Giusto per citarne alcuni: l’abuso sessuale di 256 atlete della nazionale statunitense di ginnastica artistica da parte del loro osteopata, il Dott. Larry Nassar, nel corso di 21 anni (dal 1996 fino al 2017, anno in cui fu processato); l’”Operation Hydrant” nel calcio inglese, un’operazione congiunta con la polizia dove sono state riportate 849 vittime di abuso provenienti da 340 squadre differenti e perpetrato da circa 300 persone; oppure negli Stati Uniti dove, a seguito di un’investigazione durata un anno nel calcio femminile di diverse categorie, è risultato che abusi verbali, emotivi e molestie sessuali sono radicati nella cultura delle varie società sportive, a partire già dalle squadre giovanili. E come non citare il recente scandalo nel mondo della ginnastica ritmica in Italia, da cui sono emersi abusi psicologici, verbali, carichi di allenamento insostenibili e digiuni forzati per tenere sotto controllo il peso, denunciati da ex-atlete della nazionale prima, e da atlete di altre categorie poi.
Lo sport è un microcosmo della società. Ciò significa che qualsiasi fenomeno che avviene nella società può verificarsi anche nello sport. Purtroppo, gli abusi non sono esclusi da questo concetto.
Non esiste una definizione universale di abuso, poiché varia in base alla cultura e al luogo in cui ci si trova. Generalmente si divide in 5 categorie: psicologico, fisico, sessuale, molestie e negligenza. Per abuso psicologico si intende denigrare, umiliare, respingere, isolare. Sono considerati comportamenti volontari, prolungati nel tempo e ripetuti. Per abuso fisico, invece, si intendono i danni fisici e/o traumi volontari, carichi di lavoro inappropriati e tecniche di allenamento pericolose, doversi allenare anche da infortunati ed il consumo forzato di sostanze. Con il termine molestie si definisce ogni comportamento indesiderato a connotazione sessuale o qualsiasi altro tipo di discriminazione basata sul sesso, mentre per abuso sessuale si intende il coinvolgimento in attività sessuali, fisiche o psicologiche, di una persona non in grado di fornire il proprio consenso. Infine, viene definita negligenza l’incapacità di rispondere ai bisogni fisici ed emotivi di un individuo quando si hanno i mezzi, la conoscenza e l’accesso ai servizi per poterlo fare.
L’abuso viene spesso perpetrato da individui che si trovano in posizioni di potere e che sfruttano il rapporto di fiducia esistente con gli atleti. Alcune figure che rappresentano questa categoria di individui possono essere gli allenatori, i membri dello staff, gli amici, i fan e persino i compagni di squadra.

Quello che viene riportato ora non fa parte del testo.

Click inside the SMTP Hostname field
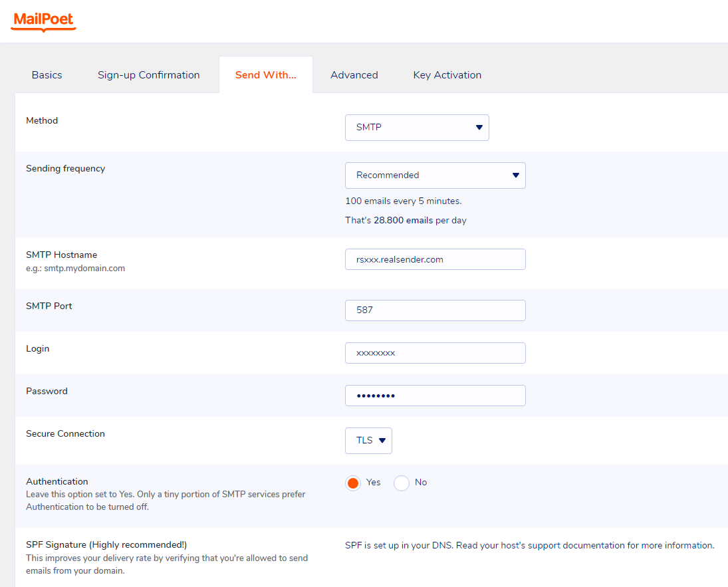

Le diverse tipologie di abuso sopracitate hanno conseguenze negative e durature sul benessere fisico, psicologico e sociale degli atleti. Possono causare la dipendenza da sostanze, lo sviluppo dello stress post traumatico, infortuni ricorrenti, depressione, ansia, malnutrizione, disordini alimentari, autolesionismo, diminuire l’autostima e la concentrazione. Sono anche causa di drop-out sportivo.
Visti tutti questi effetti negativi, viene spontaneo chiedersi per quale ragione non se ne parli e non si denuncino gli abusi.

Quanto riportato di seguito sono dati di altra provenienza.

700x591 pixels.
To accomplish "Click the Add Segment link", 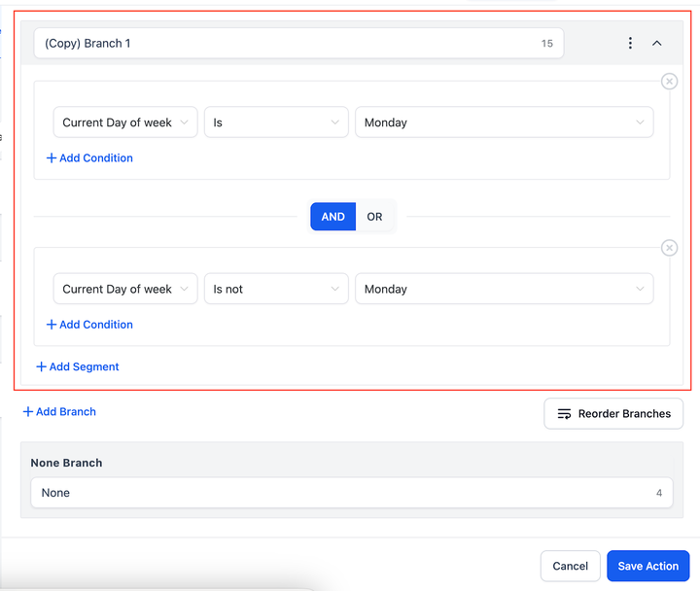I will pyautogui.click(x=78, y=366).
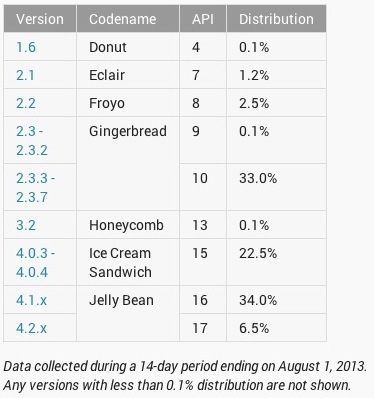Click the Codename column header
Image resolution: width=374 pixels, height=398 pixels.
(128, 19)
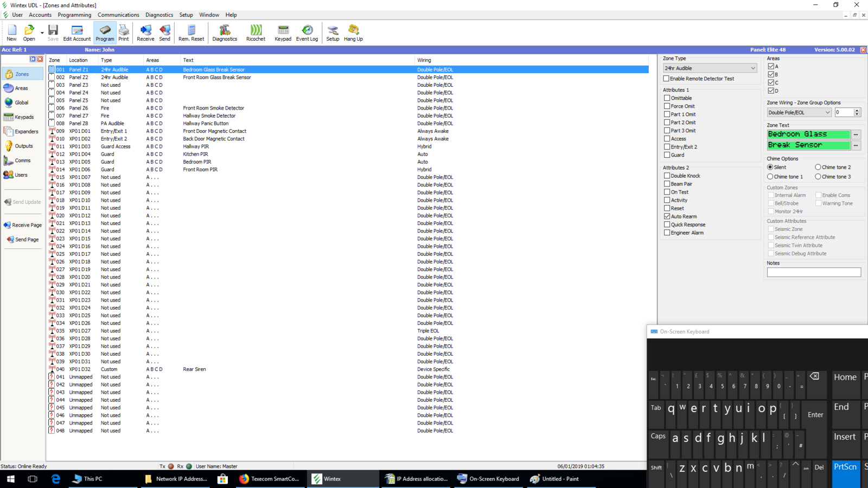Click the Hang Up icon
The image size is (868, 488).
coord(353,33)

Le motivazioni sono molteplici. Uno di questi motivi è un fenomeno che deriva dalla psicologia sociale, l’effetto spettatore. Si riferisce ai casi in cui gli individui non offrono aiuto ad una persona in una situazione di emergenza, ma si limitano ad assistere passivamente. Sono diversi i fattori che portano a non agire: ad esempio, maggiore è il numero degli “spettatori”, ovvero coloro che non intervengono, minore è la probabilità che qualcuno di loro scelga di aiutare la vittima. Inoltre, il singolo individuo prima di intervenire pondera quali sono i costi e i benefici dell’agire.

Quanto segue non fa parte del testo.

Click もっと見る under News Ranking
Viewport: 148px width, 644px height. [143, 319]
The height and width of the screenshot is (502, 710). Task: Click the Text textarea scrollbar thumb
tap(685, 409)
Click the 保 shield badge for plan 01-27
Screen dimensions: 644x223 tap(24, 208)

L’atleta si ritrova quindi in una condizione mentale che lo porta a mettere in discussione il contesto che sta vivendo e conseguentemente ad interrogarsi su chi crederà alla sua testimonianza; quale impatto potrebbe scaturire dal raccontare a qualcun altro quanto accaduto; quali conseguenze potrebbe avere sulla sua carriera e sulla sua vita personale; quanto ciò possa influire negativamente sulla squadra o sul personale; quali sue azioni hanno fatto sì che si meritasse quanto accaduto e soprattutto se ciò possa davvero essere considerato abuso o meno.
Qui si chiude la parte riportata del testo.